In February last year Google got cities around the U.S. excited as it introduced an offer to hook some of them up with a fiber-to-the-home 1Gbps network. While most locations struggle to offer anything past 20Mbps, Google is making the leap to 1Gbps and taking some communities with it.
A little over a year later and Google has decided on the first city it will work with to implement the super-fast network: Kansas City. When first announced, Google said it needed city representatives and the individuals who thought it should come to their city to get in touch and state their case. It seems Kansas City made the best of that and really impressed with its commitment to the project if it was selected.

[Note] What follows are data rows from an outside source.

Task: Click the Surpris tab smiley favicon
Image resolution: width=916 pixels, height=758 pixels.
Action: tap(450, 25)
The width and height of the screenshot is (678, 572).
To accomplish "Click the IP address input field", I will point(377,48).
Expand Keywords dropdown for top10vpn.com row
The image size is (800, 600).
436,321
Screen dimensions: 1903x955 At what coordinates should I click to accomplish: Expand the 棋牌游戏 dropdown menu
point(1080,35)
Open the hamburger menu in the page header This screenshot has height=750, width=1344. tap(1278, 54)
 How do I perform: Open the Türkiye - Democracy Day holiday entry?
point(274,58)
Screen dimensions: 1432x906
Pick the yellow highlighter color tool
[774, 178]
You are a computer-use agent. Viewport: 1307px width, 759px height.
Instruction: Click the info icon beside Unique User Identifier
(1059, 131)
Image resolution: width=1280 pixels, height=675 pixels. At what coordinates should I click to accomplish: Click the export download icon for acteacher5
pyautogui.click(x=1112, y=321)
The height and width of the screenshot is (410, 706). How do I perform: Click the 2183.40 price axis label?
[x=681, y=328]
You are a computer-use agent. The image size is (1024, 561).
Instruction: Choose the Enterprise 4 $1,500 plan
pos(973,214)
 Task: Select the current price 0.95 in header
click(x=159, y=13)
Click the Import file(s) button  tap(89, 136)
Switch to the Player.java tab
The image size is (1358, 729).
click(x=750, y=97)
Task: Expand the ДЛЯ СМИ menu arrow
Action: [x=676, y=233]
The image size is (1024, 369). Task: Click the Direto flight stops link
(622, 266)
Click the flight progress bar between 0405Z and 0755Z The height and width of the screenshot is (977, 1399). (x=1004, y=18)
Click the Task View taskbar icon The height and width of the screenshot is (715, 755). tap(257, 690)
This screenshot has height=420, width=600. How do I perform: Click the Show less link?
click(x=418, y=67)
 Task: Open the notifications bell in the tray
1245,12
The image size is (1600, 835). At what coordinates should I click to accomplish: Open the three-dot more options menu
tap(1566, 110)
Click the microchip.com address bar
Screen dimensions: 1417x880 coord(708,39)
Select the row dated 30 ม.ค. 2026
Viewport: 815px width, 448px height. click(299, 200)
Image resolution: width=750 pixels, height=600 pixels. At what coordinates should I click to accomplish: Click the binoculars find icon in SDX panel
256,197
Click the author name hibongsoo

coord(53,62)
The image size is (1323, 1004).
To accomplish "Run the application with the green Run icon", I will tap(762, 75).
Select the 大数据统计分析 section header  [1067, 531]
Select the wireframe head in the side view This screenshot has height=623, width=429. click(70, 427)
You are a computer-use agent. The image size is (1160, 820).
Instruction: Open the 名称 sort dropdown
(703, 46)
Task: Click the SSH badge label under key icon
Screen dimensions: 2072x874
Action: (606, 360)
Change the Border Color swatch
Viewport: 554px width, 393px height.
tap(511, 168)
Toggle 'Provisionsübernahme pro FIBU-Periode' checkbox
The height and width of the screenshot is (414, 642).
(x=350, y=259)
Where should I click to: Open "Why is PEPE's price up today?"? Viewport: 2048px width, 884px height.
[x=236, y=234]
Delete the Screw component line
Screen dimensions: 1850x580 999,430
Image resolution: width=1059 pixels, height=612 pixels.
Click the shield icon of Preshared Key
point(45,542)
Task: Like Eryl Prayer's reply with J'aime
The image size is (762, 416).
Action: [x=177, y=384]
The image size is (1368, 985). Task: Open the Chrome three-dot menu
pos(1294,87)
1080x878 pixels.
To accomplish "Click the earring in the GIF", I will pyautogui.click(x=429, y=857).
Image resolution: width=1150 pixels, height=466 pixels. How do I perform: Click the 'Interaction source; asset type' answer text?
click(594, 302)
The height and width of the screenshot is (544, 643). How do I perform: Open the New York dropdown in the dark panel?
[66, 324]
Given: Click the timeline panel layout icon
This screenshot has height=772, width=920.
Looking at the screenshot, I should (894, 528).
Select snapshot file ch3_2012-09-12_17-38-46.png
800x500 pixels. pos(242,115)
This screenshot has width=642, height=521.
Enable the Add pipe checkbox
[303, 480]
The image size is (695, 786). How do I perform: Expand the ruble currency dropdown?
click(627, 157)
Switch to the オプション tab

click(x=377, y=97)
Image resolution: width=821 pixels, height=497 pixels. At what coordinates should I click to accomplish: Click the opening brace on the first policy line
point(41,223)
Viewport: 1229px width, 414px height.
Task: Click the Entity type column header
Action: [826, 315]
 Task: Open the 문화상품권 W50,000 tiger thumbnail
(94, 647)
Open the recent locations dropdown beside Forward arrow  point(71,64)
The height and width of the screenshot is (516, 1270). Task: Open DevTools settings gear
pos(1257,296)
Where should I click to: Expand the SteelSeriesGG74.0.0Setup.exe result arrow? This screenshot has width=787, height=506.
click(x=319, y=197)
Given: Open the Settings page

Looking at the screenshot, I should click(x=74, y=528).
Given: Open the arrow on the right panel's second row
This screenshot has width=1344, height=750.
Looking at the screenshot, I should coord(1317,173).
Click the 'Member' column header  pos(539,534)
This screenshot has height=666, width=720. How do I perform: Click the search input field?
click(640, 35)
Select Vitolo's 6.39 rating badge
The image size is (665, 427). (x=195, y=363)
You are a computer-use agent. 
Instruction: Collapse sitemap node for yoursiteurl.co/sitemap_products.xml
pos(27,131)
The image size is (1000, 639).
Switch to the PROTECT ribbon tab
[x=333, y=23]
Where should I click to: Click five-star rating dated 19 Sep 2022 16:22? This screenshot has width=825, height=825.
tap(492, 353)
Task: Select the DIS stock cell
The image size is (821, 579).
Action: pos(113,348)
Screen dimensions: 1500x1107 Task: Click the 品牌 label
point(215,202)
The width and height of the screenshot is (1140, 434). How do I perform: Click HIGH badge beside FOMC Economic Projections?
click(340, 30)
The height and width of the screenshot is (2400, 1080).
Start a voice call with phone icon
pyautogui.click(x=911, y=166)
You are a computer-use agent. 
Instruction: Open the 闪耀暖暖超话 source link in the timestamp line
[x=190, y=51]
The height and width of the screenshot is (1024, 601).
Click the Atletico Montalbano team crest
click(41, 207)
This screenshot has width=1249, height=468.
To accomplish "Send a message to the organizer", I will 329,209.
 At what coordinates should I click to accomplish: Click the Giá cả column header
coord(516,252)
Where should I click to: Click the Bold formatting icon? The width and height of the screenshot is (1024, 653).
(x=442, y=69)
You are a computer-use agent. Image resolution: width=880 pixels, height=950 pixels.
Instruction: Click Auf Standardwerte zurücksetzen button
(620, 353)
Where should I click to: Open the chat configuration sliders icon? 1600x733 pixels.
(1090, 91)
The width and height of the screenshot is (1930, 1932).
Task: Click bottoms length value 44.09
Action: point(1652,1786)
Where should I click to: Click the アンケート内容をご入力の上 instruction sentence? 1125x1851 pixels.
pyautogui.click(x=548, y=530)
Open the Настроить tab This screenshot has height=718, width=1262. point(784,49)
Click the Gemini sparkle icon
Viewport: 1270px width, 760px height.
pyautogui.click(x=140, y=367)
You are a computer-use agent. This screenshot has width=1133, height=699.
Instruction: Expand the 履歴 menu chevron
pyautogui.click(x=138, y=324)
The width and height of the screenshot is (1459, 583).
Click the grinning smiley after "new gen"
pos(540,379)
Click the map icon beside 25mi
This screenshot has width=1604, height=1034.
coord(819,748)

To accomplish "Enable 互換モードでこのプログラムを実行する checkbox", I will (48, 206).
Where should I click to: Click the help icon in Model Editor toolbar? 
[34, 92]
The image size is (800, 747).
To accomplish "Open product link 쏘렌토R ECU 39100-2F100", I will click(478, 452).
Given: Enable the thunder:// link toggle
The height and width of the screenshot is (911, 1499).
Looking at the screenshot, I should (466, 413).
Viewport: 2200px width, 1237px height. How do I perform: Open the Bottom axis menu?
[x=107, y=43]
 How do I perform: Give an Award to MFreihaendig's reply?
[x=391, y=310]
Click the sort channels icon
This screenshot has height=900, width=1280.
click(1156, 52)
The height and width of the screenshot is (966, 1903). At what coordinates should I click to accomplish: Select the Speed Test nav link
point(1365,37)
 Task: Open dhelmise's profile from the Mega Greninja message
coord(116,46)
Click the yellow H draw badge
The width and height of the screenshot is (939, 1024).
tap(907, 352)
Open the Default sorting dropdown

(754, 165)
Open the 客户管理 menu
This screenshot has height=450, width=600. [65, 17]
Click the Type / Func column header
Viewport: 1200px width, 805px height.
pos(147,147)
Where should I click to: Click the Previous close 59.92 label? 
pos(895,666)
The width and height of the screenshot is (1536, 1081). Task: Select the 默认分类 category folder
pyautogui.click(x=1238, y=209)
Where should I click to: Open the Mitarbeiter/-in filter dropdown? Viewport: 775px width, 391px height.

A development agreement has already been signed and the network will be up and running at some point in 2012. The Kauffman Foundation, KCNext, the University of Kansas Medical Center are all involved in its development and deployment.
Google has restated its commitment to select other cities to work with and rollout 1Gbps networks to, but you have to expect that once Kansas City is up and running Google will have a much better idea of how to plan and organize city-wide projects like this. The team handling the projects will only get faster and more efficient at implementing them, and then just needs the full backing of a city to make it happen.
This could definitely set the bar for the future of U.S. Internet access if all goes well, and I don’t think anyone will complain about Google coming to their city if the end result is phenomenal connection speeds everywhere.